A messenger-independent ser/thr casein kinase, p45 casein kinase (p45 CK), was purified to homogeneity from bovine brain. The enzyme is specific for ATP with a Km value of 3.50 microM, one of the lowest values identified for protein kinases, p45 casein kinase is active over broad NaCl concentrations from 30 to 300 mM. The enzyme activity is inhibited by polylysine, spermine, transition metal ions, ADP, and AMP. The kinase completely lost its activity in the presence of 1 mM p-chloromercuric benzoate in a reaction that is reversed by 1 mM dithiothreitol. The enzyme prefers serine over threonine in its substrate bradykinin, the Vmax/Km ratio for the serine peptide (RPPGFSPFR) being 7.5-fold higher than for the threonine analog (RPPGFTPFR). Assays, performed by utilizing synthetic peptides, suggest that p45 CK prefers serine/threonine residues with a proline residue immediately carboxy-terminal to the site of phosphorylation.
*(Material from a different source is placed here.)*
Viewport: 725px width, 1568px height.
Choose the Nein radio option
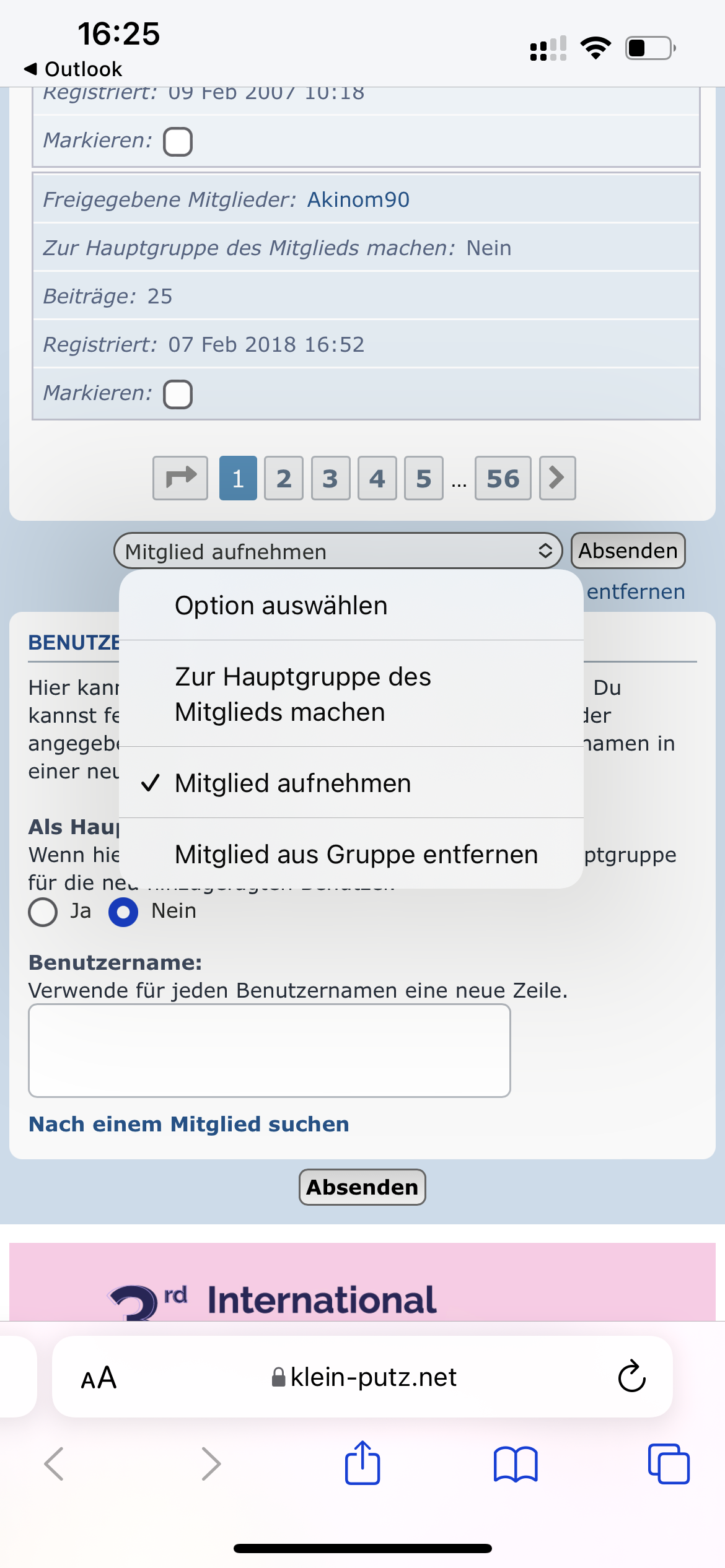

Distinction between p45 CK and other protein kinases found to contain a proline residue within their substrate recognition sites can be made based on phosphorylation site specificity and chromatographic and biochemical behavior. It is concluded that p45 CK is a proline-directed protein kinase recognizing the sequence X-Ser/Thr-Pro-X or Ser/Thr-Pro-X.